(The records begins)

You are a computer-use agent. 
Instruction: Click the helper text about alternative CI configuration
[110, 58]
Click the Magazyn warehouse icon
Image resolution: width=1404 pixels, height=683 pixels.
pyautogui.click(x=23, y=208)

(The records ends)

● Work to complete:
Restate every entry above word for word.

● Problem solution:
You are a computer-use agent. 
Instruction: Click the helper text about alternative CI configuration
[110, 58]
Click the Magazyn warehouse icon
Image resolution: width=1404 pixels, height=683 pixels.
pyautogui.click(x=23, y=208)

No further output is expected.